KU-138 (1 september 1922)
Bruntinge (Dr.)
boerderij van de Wed. Pronk
1:400
Bij deze boerderij in Bruntinge moet Uilkema een paar bijzonder spraakzame bewoners hebben getroffen: het veldwerk staat vol met gegevens over de bedrijfsvoering zowel hier als elders, het gebruik van het gebouw en de samenstelling van Drentse boerderij-complexen in het algemeen: ‘..Korenmijt heet in Drente “miete” of “miet”. Als de miet klaar is (...) dan steekt men een stok in de top ter lengte van 1,5 M. 't Eind van de stok blijft 2 dM. boven de miet uitsteken en dan wordt deze bedekt met stroodak dat boven aan de stok bevestigd wordt (vastgedraaid). Zulk een miet bleef tot in den winter staan. Wordt de miet spoedig afgedorscht, dan krijgt hij een bedekking met “schut”. Schut is opharksel valt 't roggeveld, nadat de rogge in hokken is gezet.. (...) ..Bij groote boerderijen in Drente is meest een “brandschuur”; in het algemeen zit bij kleine huizen een “zuddenbult”. “Zudden” in Drenthe zijn brandzoden, dus heideplaggen met aanhangend veen, ontstaan uit heide.. (...) ..De deel was lang en groot, omdat men dan een groote “legge” kon “anlegge” (aanleggen), om die ineens af te dorschen. Dit spaarde tijd, omdat men dan een grotere hoeveelheid rogge ineens kon afdorschen, voor men de boel weer moest opruimen voor een nieuwe “legge”. Deze “legge” was ca. 1,5 dM. dik en was in ongeveer een uur afgedorscht. Vijf à zes man werkten daarover op een groote “boerderij”..’, etc. etc.

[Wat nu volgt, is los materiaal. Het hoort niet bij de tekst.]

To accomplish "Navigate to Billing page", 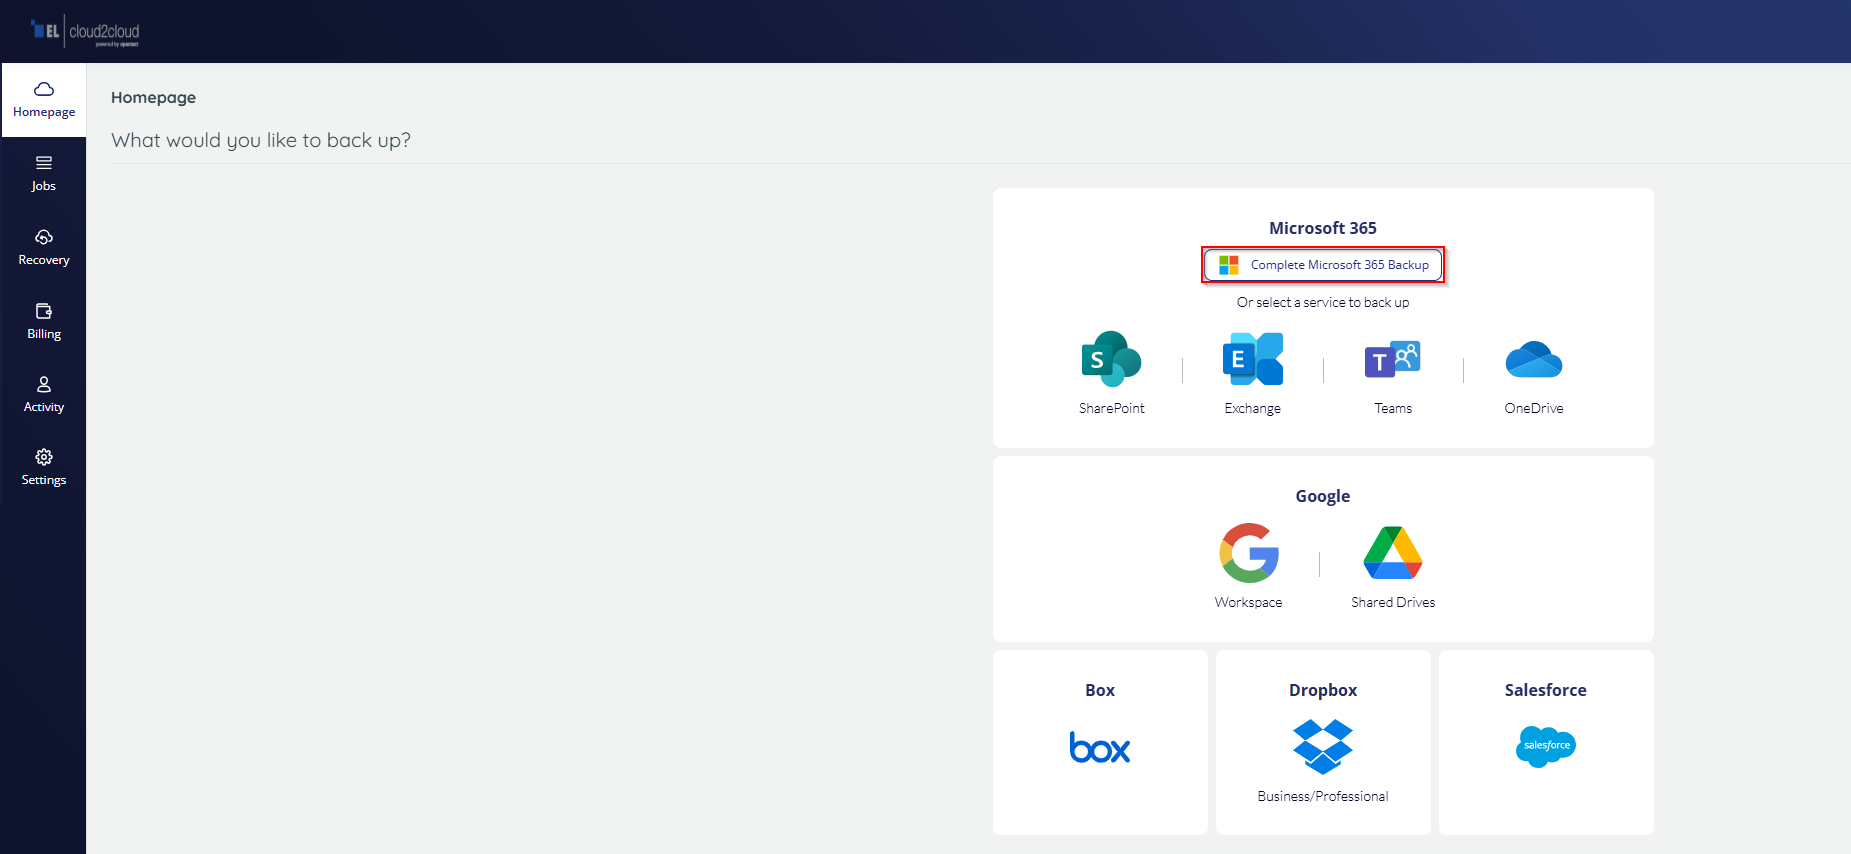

De boerderij zelf was van het al eerder gedocumenteerde Drentse halletype met middenlangsdeel, deeldeuren binnen een onderschoer in de achtergevel en afzonderlijke hooischuur. Opvallend was hier echter vooral het voorhuis, dat tweebeukig was en twee vertrekken achter elkaar bevatte. De ramen en de voornaamste toegang bevonden zich in de hoge zijgevel; de deur gaf toegang tot een portaaltje van waaruit beide kamers bereikbaar waren. Midden in de voorgevel lag nog een tweede deur, maar deze deed meer denken aan een bedrijfstoegang dan aan een woonhuisdeur; de voorgevel was verder bovendien nagenoeg blind. Van een zuivere bedrijfsruimte, bijvoorbeeld voor opslag, lijkt bij deze voorkamer desondanks geen sprake te zijn geweest; beide kamers hadden een stookplaats. In de door een schot afgescheiden lage zijbeuk vond men vóór een ‘bakkamer’ en een melkkelder (zonder opkamer) en achter een rij bedsteden en een spoelruimte. De melkkelder was bereikbaar vanuit het spoelhok en daardoor tevens rechtstreeks verbonden met de stalruimte.